[Entries supplied — start]

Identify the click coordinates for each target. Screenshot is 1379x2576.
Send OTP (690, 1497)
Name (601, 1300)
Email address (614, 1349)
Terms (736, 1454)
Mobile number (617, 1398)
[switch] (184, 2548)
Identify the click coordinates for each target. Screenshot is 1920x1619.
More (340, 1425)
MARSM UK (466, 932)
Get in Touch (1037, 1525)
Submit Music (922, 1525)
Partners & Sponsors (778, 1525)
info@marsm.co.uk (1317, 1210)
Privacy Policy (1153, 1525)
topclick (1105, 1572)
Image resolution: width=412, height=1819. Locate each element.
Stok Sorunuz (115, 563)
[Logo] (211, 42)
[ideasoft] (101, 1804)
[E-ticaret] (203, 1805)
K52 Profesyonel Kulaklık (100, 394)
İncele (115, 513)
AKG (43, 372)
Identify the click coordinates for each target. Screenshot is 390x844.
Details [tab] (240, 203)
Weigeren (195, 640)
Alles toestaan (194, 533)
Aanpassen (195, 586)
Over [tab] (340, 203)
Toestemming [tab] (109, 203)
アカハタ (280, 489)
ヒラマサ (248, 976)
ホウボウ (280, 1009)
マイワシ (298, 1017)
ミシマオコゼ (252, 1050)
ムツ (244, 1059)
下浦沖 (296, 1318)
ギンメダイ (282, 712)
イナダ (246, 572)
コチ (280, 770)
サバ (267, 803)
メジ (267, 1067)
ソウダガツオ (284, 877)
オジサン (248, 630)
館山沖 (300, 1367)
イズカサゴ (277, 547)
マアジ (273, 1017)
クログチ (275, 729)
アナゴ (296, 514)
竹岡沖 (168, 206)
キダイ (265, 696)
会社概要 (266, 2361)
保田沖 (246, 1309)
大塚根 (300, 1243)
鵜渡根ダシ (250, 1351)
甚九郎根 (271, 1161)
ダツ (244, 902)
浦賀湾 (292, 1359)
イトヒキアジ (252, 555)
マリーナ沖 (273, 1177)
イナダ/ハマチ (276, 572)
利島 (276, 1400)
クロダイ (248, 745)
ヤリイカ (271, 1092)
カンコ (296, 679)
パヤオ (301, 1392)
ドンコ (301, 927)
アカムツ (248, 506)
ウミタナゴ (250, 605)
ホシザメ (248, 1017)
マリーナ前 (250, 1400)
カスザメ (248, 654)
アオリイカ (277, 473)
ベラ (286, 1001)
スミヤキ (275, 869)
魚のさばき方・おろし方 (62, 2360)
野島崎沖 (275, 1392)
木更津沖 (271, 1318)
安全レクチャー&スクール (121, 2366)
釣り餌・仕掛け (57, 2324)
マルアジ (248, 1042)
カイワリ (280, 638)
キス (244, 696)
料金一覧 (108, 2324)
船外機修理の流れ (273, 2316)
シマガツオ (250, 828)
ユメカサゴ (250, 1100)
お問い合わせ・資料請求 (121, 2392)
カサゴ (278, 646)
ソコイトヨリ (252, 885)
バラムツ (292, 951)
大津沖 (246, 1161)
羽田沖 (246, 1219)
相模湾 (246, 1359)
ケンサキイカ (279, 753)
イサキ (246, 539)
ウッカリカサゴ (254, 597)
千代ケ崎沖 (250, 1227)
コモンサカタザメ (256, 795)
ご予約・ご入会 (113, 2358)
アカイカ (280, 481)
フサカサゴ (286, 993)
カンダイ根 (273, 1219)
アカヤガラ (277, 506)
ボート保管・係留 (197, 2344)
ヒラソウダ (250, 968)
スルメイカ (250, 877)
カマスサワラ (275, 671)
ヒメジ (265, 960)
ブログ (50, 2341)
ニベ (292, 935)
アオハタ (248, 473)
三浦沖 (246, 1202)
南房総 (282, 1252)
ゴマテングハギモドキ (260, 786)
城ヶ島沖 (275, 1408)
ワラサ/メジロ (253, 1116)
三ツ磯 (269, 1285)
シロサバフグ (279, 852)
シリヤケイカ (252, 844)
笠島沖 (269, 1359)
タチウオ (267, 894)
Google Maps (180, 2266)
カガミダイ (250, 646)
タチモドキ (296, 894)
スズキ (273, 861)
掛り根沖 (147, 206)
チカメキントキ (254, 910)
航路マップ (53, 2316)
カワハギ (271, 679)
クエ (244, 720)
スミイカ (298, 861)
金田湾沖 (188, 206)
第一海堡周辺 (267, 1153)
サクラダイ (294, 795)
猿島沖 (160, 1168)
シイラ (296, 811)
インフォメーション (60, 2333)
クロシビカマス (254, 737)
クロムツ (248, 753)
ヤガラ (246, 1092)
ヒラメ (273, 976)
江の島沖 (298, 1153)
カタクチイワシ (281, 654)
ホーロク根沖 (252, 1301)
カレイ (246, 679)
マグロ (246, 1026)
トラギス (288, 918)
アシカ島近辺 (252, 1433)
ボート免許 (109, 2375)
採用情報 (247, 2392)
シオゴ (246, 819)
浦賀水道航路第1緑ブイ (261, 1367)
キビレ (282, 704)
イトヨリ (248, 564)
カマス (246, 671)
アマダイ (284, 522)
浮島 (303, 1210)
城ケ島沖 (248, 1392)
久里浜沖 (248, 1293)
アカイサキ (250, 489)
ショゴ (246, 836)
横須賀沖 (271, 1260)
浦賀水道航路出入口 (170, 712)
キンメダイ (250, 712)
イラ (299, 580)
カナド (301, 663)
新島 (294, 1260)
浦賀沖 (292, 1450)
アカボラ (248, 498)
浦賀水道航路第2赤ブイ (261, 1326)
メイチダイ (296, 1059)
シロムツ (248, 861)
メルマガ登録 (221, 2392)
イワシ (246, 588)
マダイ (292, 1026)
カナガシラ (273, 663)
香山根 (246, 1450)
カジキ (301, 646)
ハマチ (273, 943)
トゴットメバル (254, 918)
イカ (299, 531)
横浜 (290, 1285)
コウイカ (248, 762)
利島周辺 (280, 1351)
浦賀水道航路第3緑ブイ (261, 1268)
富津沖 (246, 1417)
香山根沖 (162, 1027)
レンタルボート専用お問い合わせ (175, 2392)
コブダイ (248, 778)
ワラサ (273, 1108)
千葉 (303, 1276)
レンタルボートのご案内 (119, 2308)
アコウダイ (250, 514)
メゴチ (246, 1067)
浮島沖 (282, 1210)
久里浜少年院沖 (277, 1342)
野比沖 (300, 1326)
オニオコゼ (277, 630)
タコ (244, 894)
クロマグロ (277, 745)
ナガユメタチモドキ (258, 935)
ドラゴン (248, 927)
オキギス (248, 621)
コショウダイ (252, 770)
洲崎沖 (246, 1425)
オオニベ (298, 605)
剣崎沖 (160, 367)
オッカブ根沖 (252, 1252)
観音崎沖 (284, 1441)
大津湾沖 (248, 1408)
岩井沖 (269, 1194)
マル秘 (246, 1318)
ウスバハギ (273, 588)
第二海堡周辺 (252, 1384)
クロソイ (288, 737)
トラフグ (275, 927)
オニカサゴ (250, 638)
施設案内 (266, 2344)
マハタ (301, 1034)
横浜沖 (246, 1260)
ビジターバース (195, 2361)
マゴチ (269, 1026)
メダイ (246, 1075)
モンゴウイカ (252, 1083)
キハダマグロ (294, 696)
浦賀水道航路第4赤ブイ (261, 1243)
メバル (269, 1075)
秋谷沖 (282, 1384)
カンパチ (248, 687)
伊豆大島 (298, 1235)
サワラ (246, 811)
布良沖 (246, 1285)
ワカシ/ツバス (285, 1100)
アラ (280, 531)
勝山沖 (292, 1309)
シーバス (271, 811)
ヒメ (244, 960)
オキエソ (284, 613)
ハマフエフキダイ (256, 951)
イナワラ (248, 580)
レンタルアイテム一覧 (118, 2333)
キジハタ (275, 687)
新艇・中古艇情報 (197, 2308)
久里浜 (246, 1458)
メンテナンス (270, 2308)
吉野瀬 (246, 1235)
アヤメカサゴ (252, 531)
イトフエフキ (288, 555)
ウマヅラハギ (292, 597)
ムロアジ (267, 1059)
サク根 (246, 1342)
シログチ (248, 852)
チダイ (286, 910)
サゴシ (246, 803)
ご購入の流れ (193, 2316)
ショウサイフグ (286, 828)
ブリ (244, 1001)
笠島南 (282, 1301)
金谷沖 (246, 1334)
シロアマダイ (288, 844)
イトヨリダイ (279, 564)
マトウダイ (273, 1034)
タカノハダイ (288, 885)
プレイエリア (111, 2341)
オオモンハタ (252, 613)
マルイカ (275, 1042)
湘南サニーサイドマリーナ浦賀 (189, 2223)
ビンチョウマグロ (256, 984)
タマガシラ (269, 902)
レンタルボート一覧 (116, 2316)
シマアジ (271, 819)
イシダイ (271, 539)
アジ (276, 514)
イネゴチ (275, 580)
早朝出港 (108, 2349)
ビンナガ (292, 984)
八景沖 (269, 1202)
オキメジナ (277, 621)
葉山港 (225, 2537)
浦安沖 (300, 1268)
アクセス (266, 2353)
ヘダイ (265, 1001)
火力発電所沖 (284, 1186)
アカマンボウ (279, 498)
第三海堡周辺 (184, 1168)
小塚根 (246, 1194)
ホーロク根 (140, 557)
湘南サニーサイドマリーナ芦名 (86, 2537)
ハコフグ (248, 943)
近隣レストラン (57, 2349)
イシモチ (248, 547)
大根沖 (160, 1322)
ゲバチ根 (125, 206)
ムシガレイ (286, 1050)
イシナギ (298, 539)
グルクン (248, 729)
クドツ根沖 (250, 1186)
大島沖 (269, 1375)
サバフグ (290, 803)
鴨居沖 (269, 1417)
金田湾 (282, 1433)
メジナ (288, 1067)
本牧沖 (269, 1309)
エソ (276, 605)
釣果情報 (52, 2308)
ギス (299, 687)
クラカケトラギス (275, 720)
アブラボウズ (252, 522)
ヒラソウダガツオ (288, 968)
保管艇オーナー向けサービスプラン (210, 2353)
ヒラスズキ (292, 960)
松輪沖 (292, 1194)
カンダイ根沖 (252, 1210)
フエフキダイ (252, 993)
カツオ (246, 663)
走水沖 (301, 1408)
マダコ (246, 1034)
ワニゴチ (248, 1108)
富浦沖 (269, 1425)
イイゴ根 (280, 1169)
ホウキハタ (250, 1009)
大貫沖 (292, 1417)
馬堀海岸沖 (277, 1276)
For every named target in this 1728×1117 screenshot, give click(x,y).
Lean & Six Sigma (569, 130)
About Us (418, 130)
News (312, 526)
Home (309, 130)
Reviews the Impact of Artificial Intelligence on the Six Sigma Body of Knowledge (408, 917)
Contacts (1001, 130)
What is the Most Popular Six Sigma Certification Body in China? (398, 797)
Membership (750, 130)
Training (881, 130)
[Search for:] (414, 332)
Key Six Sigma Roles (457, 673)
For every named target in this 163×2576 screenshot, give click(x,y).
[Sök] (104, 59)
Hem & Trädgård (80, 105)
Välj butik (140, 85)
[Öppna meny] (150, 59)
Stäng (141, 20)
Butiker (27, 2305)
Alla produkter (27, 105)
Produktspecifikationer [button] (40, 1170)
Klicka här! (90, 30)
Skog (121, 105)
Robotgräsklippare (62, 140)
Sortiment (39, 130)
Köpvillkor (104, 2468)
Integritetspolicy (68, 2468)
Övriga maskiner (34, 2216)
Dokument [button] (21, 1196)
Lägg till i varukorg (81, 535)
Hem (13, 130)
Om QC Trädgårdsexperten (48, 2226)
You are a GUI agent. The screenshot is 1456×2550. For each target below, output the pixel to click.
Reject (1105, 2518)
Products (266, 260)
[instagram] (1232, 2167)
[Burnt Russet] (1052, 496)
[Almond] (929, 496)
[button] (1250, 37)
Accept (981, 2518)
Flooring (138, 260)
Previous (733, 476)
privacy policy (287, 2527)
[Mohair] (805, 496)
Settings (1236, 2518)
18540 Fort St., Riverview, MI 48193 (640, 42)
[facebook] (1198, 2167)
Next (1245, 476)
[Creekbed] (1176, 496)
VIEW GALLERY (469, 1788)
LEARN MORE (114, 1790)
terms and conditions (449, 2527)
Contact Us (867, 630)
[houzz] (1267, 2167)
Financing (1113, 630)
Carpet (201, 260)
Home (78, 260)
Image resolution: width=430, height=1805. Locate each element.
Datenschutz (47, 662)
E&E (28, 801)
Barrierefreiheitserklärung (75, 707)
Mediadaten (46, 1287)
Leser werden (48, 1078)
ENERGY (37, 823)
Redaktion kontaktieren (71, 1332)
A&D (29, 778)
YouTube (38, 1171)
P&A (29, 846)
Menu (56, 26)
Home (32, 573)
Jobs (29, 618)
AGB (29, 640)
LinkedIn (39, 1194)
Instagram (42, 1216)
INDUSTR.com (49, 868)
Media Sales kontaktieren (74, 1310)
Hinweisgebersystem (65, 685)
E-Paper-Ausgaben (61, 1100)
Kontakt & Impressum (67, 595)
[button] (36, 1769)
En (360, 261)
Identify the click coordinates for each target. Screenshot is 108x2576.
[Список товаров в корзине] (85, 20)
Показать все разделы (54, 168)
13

[Entries supplied — finish]

What are the lines, exactly as written above, from the line with "オッカブ根沖 (252, 1252)" to the line with "近隣レストラン (57, 2349)", both included? Output only those.

オッカブ根沖 (252, 1252)
観音崎沖 (284, 1441)
大津湾沖 (248, 1408)
岩井沖 (269, 1194)
マル秘 (246, 1318)
ウスバハギ (273, 588)
第二海堡周辺 (252, 1384)
クロソイ (288, 737)
トラフグ (275, 927)
オニカサゴ (250, 638)
施設案内 (266, 2344)
マハタ (301, 1034)
横浜沖 (246, 1260)
ビジターバース (195, 2361)
マゴチ (269, 1026)
メダイ (246, 1075)
モンゴウイカ (252, 1083)
キハダマグロ (294, 696)
浦賀水道航路第4赤ブイ (261, 1243)
メバル (269, 1075)
秋谷沖 (282, 1384)
カンパチ (248, 687)
伊豆大島 (298, 1235)
サワラ (246, 811)
布良沖 (246, 1285)
ワカシ/ツバス (285, 1100)
アラ (280, 531)
勝山沖 (292, 1309)
シーバス (271, 811)
ヒメ (244, 960)
オキエソ (284, 613)
ハマフエフキダイ (256, 951)
イナワラ (248, 580)
レンタルアイテム一覧 (118, 2333)
キジハタ (275, 687)
新艇・中古艇情報 (197, 2308)
久里浜 (246, 1458)
メンテナンス (270, 2308)
吉野瀬 (246, 1235)
アヤメカサゴ (252, 531)
イトフエフキ (288, 555)
ウマヅラハギ (292, 597)
ムロアジ (267, 1059)
サク根 (246, 1342)
シログチ (248, 852)
チダイ (286, 910)
サゴシ (246, 803)
ご購入の流れ (193, 2316)
ショウサイフグ (286, 828)
ブリ (244, 1001)
笠島南 (282, 1301)
金谷沖 (246, 1334)
シロアマダイ (288, 844)
イトヨリダイ (279, 564)
マトウダイ (273, 1034)
タカノハダイ (288, 885)
プレイエリア (111, 2341)
オオモンハタ (252, 613)
マルイカ (275, 1042)
湘南サニーサイドマリーナ浦賀 (189, 2223)
ビンチョウマグロ (256, 984)
タマガシラ (269, 902)
レンタルボート一覧 (116, 2316)
シマアジ (271, 819)
イシダイ (271, 539)
アジ (276, 514)
イネゴチ (275, 580)
早朝出港 (108, 2349)
ビンナガ (292, 984)
八景沖 (269, 1202)
オキメジナ (277, 621)
葉山港 (225, 2537)
浦安沖 (300, 1268)
アクセス (266, 2353)
ヘダイ (265, 1001)
火力発電所沖 (284, 1186)
アカマンボウ (279, 498)
第三海堡周辺 (184, 1168)
小塚根 (246, 1194)
ホーロク根 (140, 557)
湘南サニーサイドマリーナ芦名 (86, 2537)
ハコフグ (248, 943)
近隣レストラン (57, 2349)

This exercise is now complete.